The usual place to start is with the simplest form of matter possible: a dilute gas containing a single species of atom. Each atom consists of a positively charged nucleus orbited by electrons. Classical electromagnetic theory tells us that accelerated charge produces electromagnetic radiation, so we might expect that the orbiting electrons would continuously radiate, as they’re constantly being accelerated towards the nucleus. However, due to energy conservation, if the electrons were constantly radiating electromagnetic energy they would lose their own kinetic energy and fall into the nucleus. If this happened to all atoms in the universe, it would be the end of everything. Thank goodness that hasn’t happened!

Quantum mechanics provides us with a different picture of the atom, which we accept because it accurately reflects the behavior we observe, even though it’s counter-intuitive. Quantum theory says that the behavior of the electron is described by a probability wave (wavefunction), which is a solution of the Schrodinger wave equation:

$latex \displaystyle i \hbar \frac{\partial \psi}{\partial t} = \left( \frac{-\hbar^2}{2 m} \nabla^2 + V \right) \psi $

where $latex \hbar = h / 2 \pi$ is Planck’s constant divided by 2 pi, $latex \psi$ is the wavefunction of the electron, and $latex V$ is the potential energy as a function of position and time (in the case of our atom, the electrostatic potential created by the nucleus and other electrons). Unlike an electromagnetic wave, this wavefunction is scalar and complex. The physical interpretation of the wavefunction is that its magnitude squared $latex |\psi|^2$ gives the probability of finding the electron at some point of time and space, which is something we can measure (and therefore must be real). This is the major distinction between quantum mechanics and classical mechanics: quantum mechanics is probabilistic. In classical mechanics, if you have complete knowledge of all of the forces acting on an object and where that object started, you can predict exactly where that object will be found at any later time. In quantum mechanics, even with complete knowledge of the system, you will only be able to calculate relative probabilities of finding an electron at various positions. There has been a lot of thinking and discussion about this issue by very smart people, and I encourage you to read further on it if you’re curious.
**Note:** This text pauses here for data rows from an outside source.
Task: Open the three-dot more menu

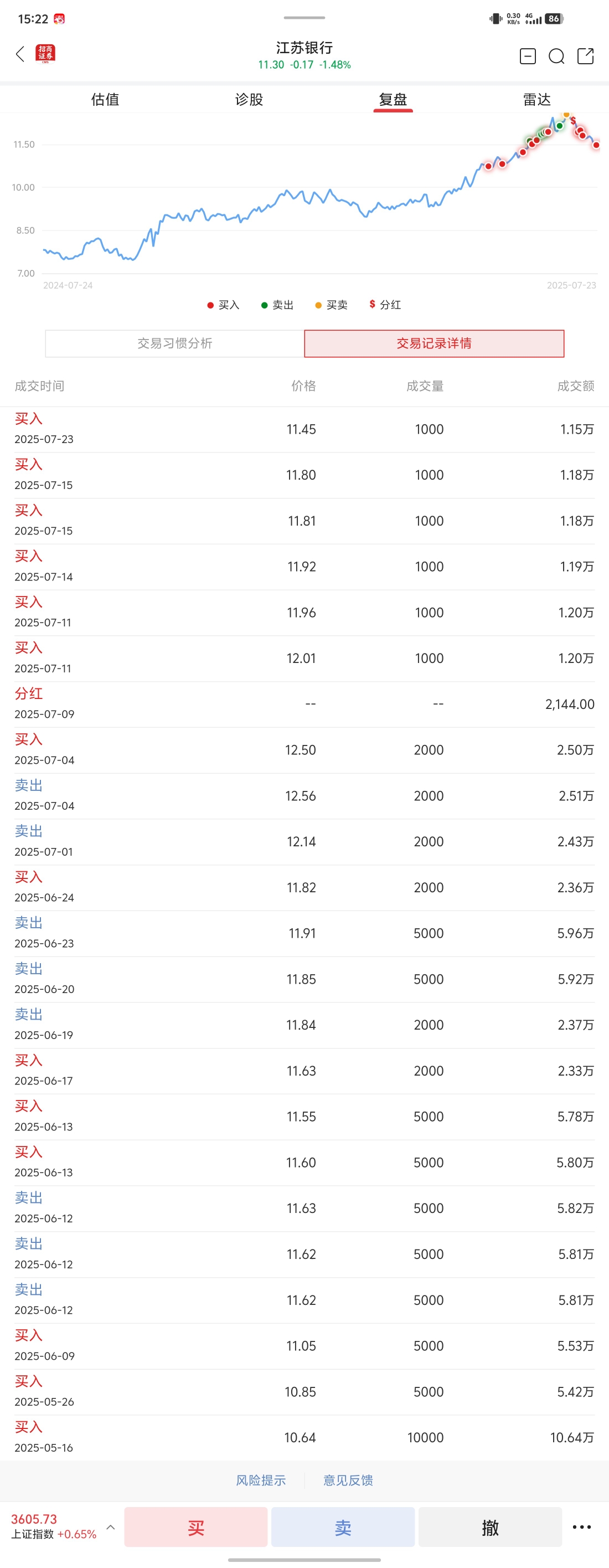Action: pos(582,1526)
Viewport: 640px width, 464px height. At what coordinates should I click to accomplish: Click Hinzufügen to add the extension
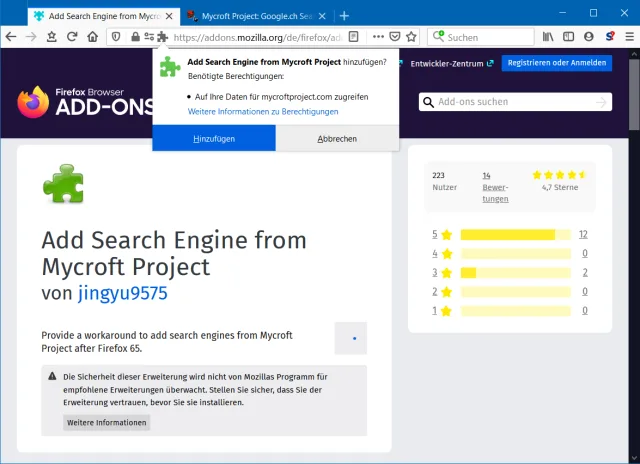214,139
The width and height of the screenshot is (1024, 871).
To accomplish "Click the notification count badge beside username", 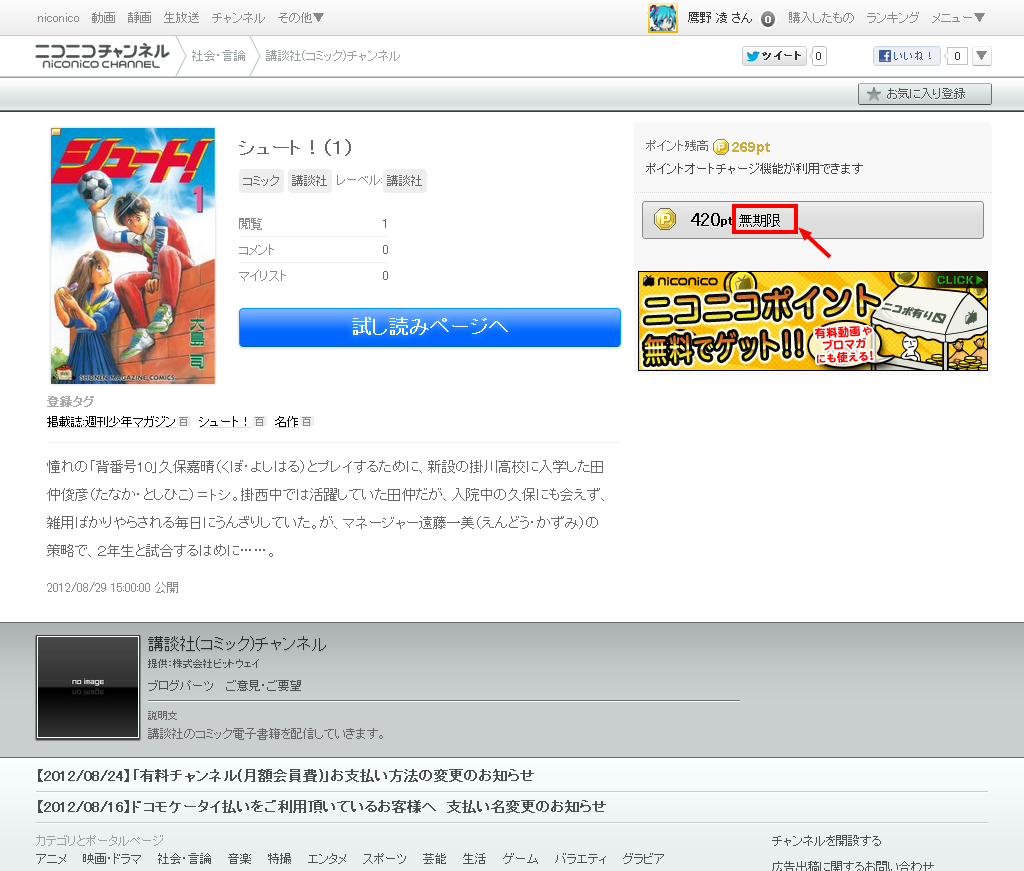I will 767,19.
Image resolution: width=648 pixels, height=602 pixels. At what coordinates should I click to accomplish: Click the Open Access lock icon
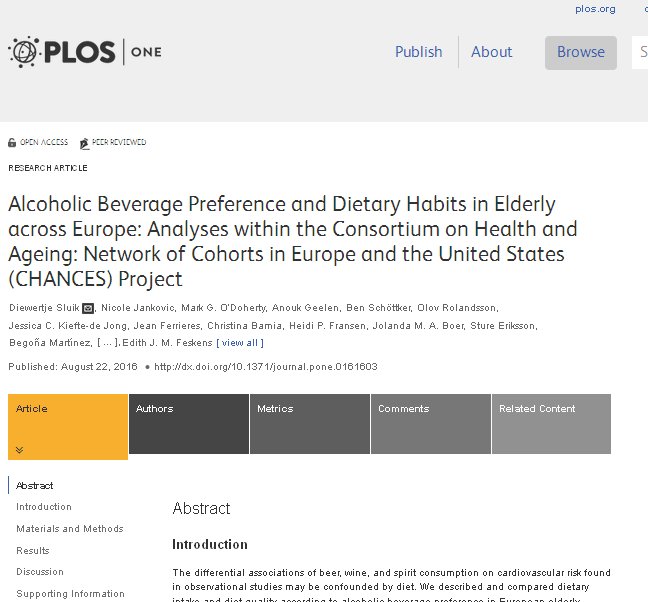[12, 143]
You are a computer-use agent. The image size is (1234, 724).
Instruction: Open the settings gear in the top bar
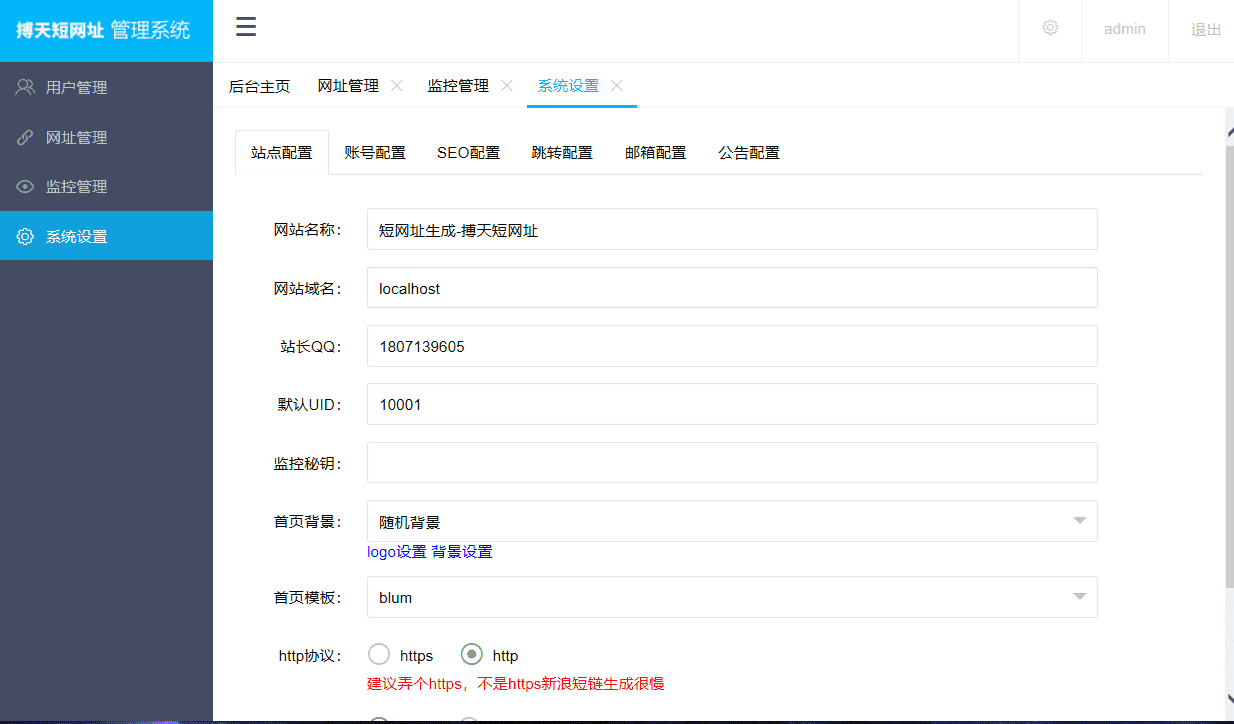tap(1049, 28)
Some of the work we did with electromagnetic waves can carry over to Schrodinger waves: we can seek time harmonic solutions, find their velocity, etc. One difference is that the Schrodinger equation is first order in time, unlike the Helmholtz equation which was second order in time; also, the solutions are complex. If the potential energy $latex V$ is a constant independent of time and space (which is not true in general), the harmonic solutions to the Schrodinger equation resemble the phasor solutions to the Helmholtz equation:

$latex \displaystyle \psi = A e^{i(k z – \omega t)} $

which is a wave propagating in the $latex z$ direction, and $latex k$ and $latex \omega$ are the wavenumber and angular frequency, as before. Plugging this back into the Schrodinger equation, we find that

$latex \displaystyle \hbar \omega = \frac{\hbar^2 k^2}{2 m} + V$

The quantity $latex \hbar k$ is associated with the electron’s momentum in quantum mechanics, and $latex \hbar^2 k^2 / 2 m$ is therefore the kinetic energy. The above equation tells us that $latex \hbar \omega$ equals the kinetic energy plus the potential energy; therefore we identify the total energy of the electron $latex E = \hbar \omega$.

Similar to the plane wave in electromagnetics, we can generalize this wave to propagate in any direction:

$latex \displaystyle \psi = A e^{i ( \vec{k} \cdot \vec{r} – \omega t)} $

in which case the wavevector $latex \vec{k} = k \hat{a}_n$ equals the wavenumber times the direction of propagation.